If every stranger became an acquaintance and every acquaintance a friend would there be any enemy? Are we always good friends to ourselves, or are we all too often our own worst enemies? So far in human history, we have sequentially discovered the importance of living together in families, small groups, tribes and nations. We have forged strong links with our fellow human beings in terms of our language, ethnicity, religion, nationality and political affiliations. Is it now not time for us to discover what the joys of true global citizenship might be? I would suggest that it is. There is no other viable alternative that I can think of.
Learning how to live together as part of a vast global community and celebrating rather than trying to deny our human and cultural diversity is perhaps one of the only things left untried. Let’s try it, then – let’s make the ever-shrinking world of humanity that we are now organically linked with strive to build an indissoluble bond of love and unity.
Is it not time at least to start laying the foundations for this global oneness before it’s too late? Let’s dare to be different, and, in the words of Abdu’l-Baha:
One must see in every human being only that which is worthy of praise.
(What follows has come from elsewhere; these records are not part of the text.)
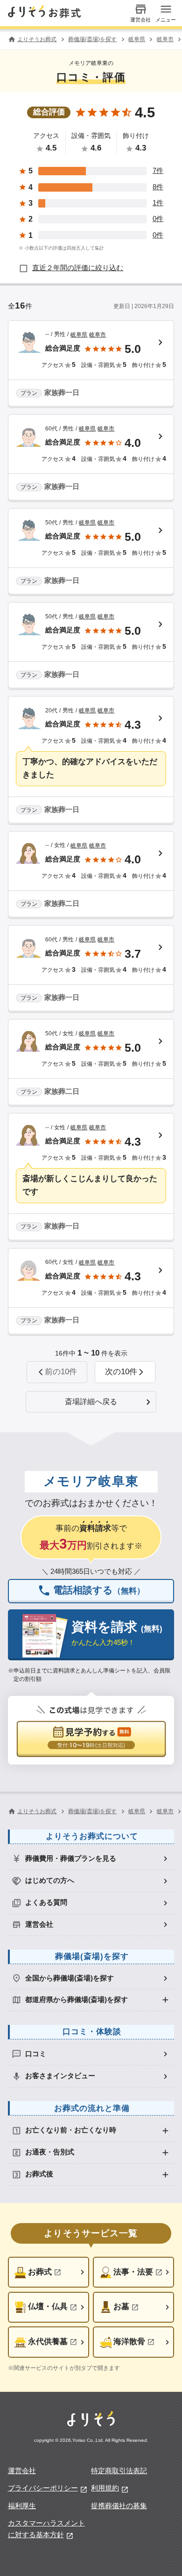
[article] (91, 364)
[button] (125, 1372)
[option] (91, 1859)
When this is done, one can be a friend to the whole human race. If however, we look at people from the standpoint of their faults, then being a friend to them is a formidable task. – Selections from the Writings of Abdu’l-Baha, p. 169.
“The remarkable period that just ended with sunset in Hawaii has opened a new window onto the world. Over the course of three rotations of the Earth, humanity on every land commemorated the anniversaries of the births of the Bab and Baha’u’llah.
These days of commemoration offer a glimpse into a humanity that is rarely, if ever, so profoundly depicted in its oneness. Neither borders, nor conflicts between nations, nor prejudices of class, race, religion, or culture, were able in the least to obscure the reality that all humanity is one.”